Проавиты не были гуманоидами. Еще меньше они были «обезьяномордыми», хотя именно этот термин прижился в лексиконе разведчиков. Проавиты были прямоходящие, носили длинные одеяния и, предположительно, имели пару скрытых одеждой ног. Хотя, как заметил Вырубала, с такой же вероятностью вместо ног у них могли быть колеса. Их руки — удивительные, струящиеся — как будто состояли из тысячи пальцев. Проавиты умело обращались с различными инструментами, а могли и сами руки использовать как очень сложный инструмент. Джордж Костолом считал, что лица проавитов — на самом деле вовсе не лица, а ритуальные маски, которые проавиты никогда не снимают. А поскольку люди не видят никаких других частей тела проавитов, кроме их удивительных рук, значит, руки и являются их настоящими лицами.

На заявление Керана о том, что он близок к разгадке великой тайны, парни отреагировали потоком грубых шуток.

— Малыш Керан снова завел любимую шарманку, — издевался Вырубала. — Неужели не надоело выяснять, что появилось раньше, — курица или яйцо?

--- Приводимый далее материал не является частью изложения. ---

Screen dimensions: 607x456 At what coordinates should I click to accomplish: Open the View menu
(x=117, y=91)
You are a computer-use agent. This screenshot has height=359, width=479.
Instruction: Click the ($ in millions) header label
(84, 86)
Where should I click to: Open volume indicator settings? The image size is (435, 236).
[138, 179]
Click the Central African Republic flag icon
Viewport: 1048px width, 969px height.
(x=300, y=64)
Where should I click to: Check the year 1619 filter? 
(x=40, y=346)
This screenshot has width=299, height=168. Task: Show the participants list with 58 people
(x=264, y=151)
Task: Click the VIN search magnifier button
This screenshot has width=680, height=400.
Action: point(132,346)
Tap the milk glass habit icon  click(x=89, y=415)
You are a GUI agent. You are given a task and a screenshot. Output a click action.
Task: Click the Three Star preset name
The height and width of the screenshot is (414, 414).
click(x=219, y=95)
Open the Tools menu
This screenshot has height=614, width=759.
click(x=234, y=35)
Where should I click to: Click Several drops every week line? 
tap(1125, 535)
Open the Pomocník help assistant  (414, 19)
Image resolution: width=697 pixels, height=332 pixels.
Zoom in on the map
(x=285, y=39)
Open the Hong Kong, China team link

— Очень скоро я получу ответ, — улыбался в ответ Керан. — Мне предоставилась уникальная возможность. Я раскрою тайну происхождения проавитов и тогда пойму, откуда появилось все остальное. Ведь все проавиты до сих пор живы, включая самое первое поколение.

— Это лишний раз доказывает, насколько ты глуп, — проворчал Вырубала. — Говорят, один парень свихнулся, будучи вынужден терпеть такого вот недотепу. Господи, да минует меня чаша сия!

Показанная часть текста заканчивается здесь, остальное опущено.